Edit since the comments section is broken for me:
Just to clarify, the output is required to be in unix format regardless of the OS, hence the use of '\n' directly rather than through a formatter. The original StringBuilder that is inserted into is not in fact generated to me but is the contents of a file read in by the program. I'm happy the reading process works, as the information in it is used heavily throughout the application. I've done a little probing too and found that directly prior to saving, the buffer IS the correct capacity and that the output when toString() is invoked is the correct length (i.e. it contains no null characters and is 16,363 long, not 19,999). This would put the cause of the error somewhere between generating the string and saving the zip file.

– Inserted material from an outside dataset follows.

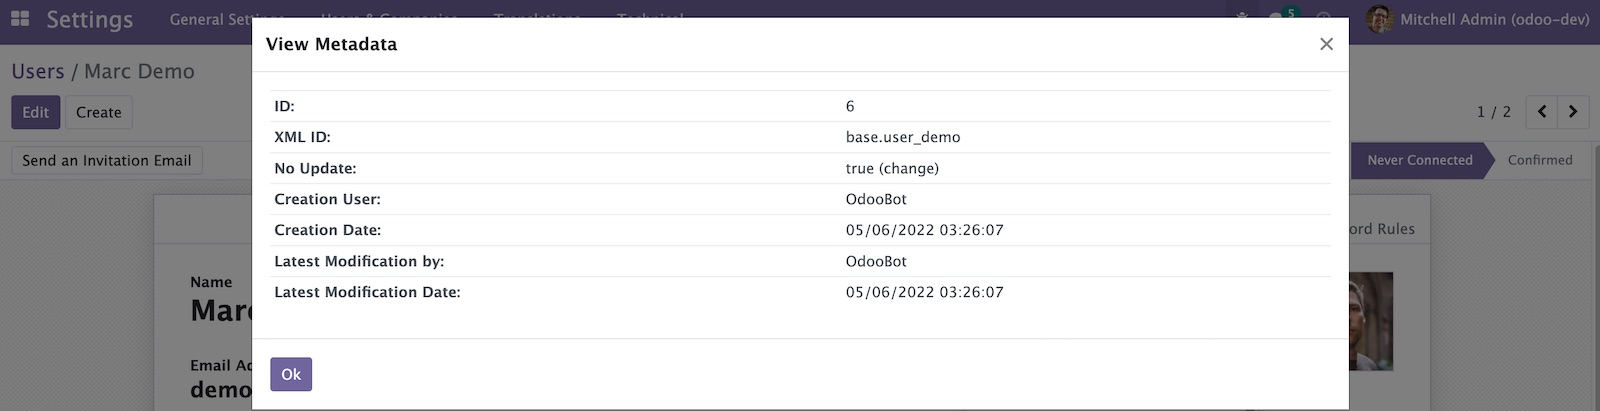This screenshot has height=411, width=1600.
Task: Select the Confirmed status stage
Action: [x=1540, y=160]
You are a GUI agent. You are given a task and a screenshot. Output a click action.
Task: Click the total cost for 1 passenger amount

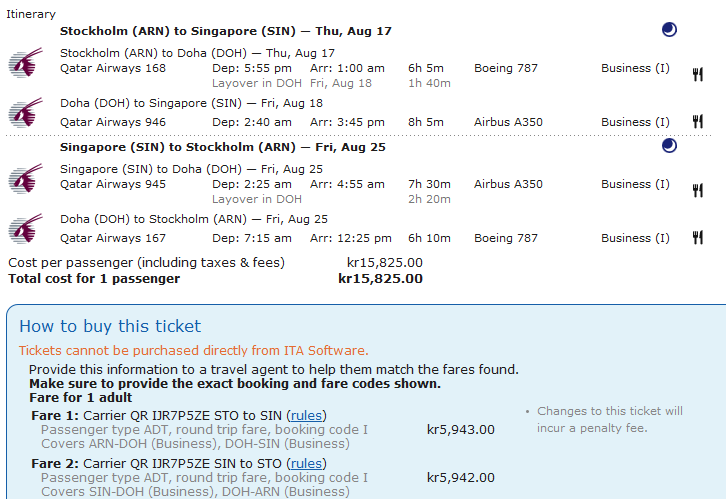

Finally found the cause. Managed to reproduce the problem a few times and traced the cause down not to the output side of the code but the input side. My file reading function was essentially this:
char[] buf;
int charcount = 0;
StringBuilder line = new StringBuilder(2048);
InputStreamReader reader = new InputStreamReader(stream);// provides a line-wise read
BufferedReader file = new BufferedReader(reader);
do { // capture loop
try {
buf = new char[2048];
charcount = file.read(buf, 0, 2048);
} catch (IOException e) {
return null; // unknown IO error
}
line.append(buf);
} while (charcount != -1);
// close and output
problem was appending a buffer that wasnt full, so the later values were still at their initial values of null. Reason I couldnt reproduce it was because some data filled in the buffers nicely, some didn't.
Why I couldn't seem to view the problem on my text editors I still have no idea of, but I should be able to resolve this now. Any suggestions on the best way to do so are welcome, as this is part of one of my long term utility libraries I want to keep it as generic and optimised as possible.